* [YOUR INSTRUCTIONS]: Track down every line below that holds "Toggle" and copy it.

* [DATA PROVIDED]:
☆ ☆ ☆
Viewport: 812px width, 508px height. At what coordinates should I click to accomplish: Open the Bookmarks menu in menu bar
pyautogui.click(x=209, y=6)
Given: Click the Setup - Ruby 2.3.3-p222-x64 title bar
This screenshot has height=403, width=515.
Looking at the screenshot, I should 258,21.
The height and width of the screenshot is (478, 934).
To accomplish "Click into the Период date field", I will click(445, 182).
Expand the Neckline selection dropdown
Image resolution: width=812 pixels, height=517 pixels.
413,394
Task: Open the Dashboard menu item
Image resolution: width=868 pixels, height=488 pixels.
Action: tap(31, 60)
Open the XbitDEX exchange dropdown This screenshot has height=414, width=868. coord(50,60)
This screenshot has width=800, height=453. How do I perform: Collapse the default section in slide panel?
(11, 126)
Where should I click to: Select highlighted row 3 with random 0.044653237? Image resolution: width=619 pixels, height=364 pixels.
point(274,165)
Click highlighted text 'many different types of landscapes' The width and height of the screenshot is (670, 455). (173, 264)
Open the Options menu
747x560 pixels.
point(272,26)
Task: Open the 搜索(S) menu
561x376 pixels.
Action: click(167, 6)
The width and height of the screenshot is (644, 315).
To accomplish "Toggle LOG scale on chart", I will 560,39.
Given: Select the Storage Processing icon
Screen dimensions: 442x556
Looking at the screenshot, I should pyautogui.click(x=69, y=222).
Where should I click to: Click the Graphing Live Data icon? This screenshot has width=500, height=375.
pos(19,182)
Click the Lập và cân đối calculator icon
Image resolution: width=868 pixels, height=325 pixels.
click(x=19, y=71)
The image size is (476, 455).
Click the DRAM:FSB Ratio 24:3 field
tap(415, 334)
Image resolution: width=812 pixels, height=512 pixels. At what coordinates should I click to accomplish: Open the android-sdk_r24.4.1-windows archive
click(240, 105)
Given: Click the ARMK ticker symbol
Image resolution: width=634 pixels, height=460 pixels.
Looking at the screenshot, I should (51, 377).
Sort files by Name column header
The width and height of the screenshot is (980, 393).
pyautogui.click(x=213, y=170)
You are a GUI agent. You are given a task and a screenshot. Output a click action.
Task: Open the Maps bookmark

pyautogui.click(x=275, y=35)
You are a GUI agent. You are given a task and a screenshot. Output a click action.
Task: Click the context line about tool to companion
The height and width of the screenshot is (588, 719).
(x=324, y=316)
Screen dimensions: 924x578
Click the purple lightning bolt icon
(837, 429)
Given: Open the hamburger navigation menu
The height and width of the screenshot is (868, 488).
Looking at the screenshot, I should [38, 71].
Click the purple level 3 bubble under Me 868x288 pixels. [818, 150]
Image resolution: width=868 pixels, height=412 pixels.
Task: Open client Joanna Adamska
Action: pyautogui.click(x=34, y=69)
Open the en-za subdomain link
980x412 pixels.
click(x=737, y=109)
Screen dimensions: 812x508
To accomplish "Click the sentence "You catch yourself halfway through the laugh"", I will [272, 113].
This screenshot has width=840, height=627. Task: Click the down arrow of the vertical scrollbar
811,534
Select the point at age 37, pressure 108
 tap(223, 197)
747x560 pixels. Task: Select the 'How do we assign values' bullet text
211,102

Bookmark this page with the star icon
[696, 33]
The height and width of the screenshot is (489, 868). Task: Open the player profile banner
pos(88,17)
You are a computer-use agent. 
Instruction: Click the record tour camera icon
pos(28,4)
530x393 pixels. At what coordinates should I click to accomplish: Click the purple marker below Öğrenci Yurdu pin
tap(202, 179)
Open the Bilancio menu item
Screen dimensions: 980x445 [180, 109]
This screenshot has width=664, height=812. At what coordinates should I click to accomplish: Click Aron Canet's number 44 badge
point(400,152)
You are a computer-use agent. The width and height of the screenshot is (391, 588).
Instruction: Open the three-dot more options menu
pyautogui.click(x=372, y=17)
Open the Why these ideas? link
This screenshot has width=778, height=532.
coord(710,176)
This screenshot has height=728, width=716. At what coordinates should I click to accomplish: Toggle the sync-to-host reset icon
☆ ☆ ☆
* [EXERCISE RESULT]:
To accomplish "Toggle LOG scale on chart", I will 560,39.
This screenshot has height=728, width=716. At what coordinates should I click to accomplish: Toggle the sync-to-host reset icon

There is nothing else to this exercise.